The defendant also complains of error with respect to the testimony of one Jaffe, who was Zimmerman's counsel at the time when the contract of September 23, 1937, was drawn up and who remained his counsel for some time thereafter. This witness testified that in January, 1938, at his client's request, he told the defendant that thereafter all hospital bills were to be given to him for verification and that, if genuine, he, as Zimmerman's agent, would pay them directly. The trial then proceeded as follows:

"Q. Was there any talk concerning why the change was brought about? A. Yes.

"Q. What was that talk? A. That wasn't in Dr. Deacon's presence.

"Q. Was Mr. Zimmerman there? A. Yes, sir.

"Q. What was it?

"Mr. Lewis. I pray your Honor's judgment.

"The Court. I will allow it de bene.

"Mr. Lewis. May I have an exception?

"A. Mr Zimmerman told me that he didn't trust Dr. Deacon; that he thought the money that he had aleready paid him went somewhere else except for the payment of those bills; for that reason he asked me if I would be good enough to pay these bills for him and make sure that the money came to the proper sources.

"Q. And thereafter you paid the creditors of the hospital as directed?
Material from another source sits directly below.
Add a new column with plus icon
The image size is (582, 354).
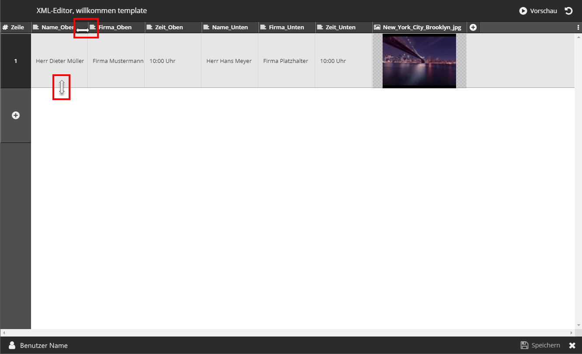(473, 28)
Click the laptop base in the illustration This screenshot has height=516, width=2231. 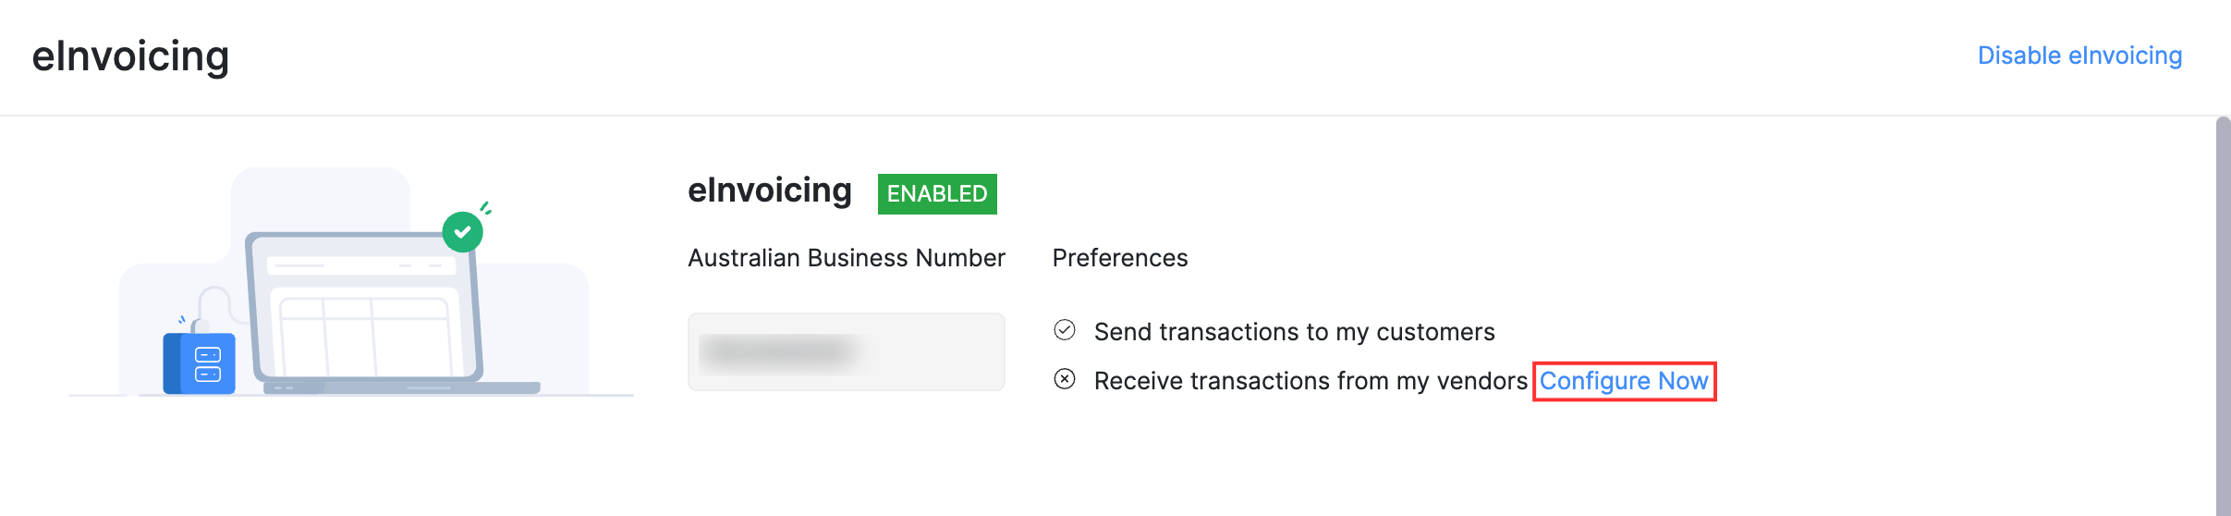point(402,388)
A. Yes, sir."

Counsel for defendant then moved that this last testimony be stricken out and the court stated: "I will let it in. I will say to the Foreman and the jury now, in some instance in a conspiracy case such as you have charged here in Count One, as a matter of law if you find that there was a conspiracy existing then any happening that occurred in furtherance of the conspiracy could be used against the conspirator whether he was present or not. If you find that the conspiracy did not exist in so far as this defendant is concerned at that time, I will ask you to strike a lot of the evidence from your minds, from the record."

At this point counsel for the defendant again moved to strike this testimony out. The court denied the motion and counsel excepted.

The court's remaks to the jury were correct statements of the law. Authority on the subject is abundant.But the defendant now contends that his motion to strike should have been granted because the testimony was not material or relevant to any issue, and, in addition, because it was highly prejudicial for the government to introduce testimony tending to show his bad character or reputation before he had put in evidence of his good character.

The testimony was relevant because the payment of the hospital's bills was essential if it was to continue in operation and its continued operation was essential to the maintenance of the lottery which purported to assist in its support. If the testimony, although relevant, was prejudicial, - if it proved too much, - it was the duty of the defendant to suggest to the court below that the jury be instructed to make only a limited use of it. This he failed to do, but advances prejudice as a ground for exclusion for the first time here when it is too late to correct an error which could readily have been corrected at the trial. Under thoroughly familiar principles, this exception must be overruled.

Other exceptions taken during the course of the trial relate only to alleged errors with respect to the substantive count. Under the rule of Jarivs v. United States, 1 Cir., 90 F.2d 243, 246, they are not before us for consideration.

The judgment of the District Court is affirmed in respect to the sentence imposed on the first count; the appeal from the judgment in respect to the sentence imposed on the sixty-third count is dismissed as moot.

1. He was also a co-defendant who pleaded guilty.

2. Italics supplied.

3. The Standard Press & Bindery Co. was the alias of one memberr of Zimmerman's organization and there was evidence that Will Rogers Memorial Hospital Charity Fund tickets were shipped by Zimmerman's printer in Chicago to the Standard Press in Union City, New Jersey, and reshipped by the latter through New York to Massachusetts.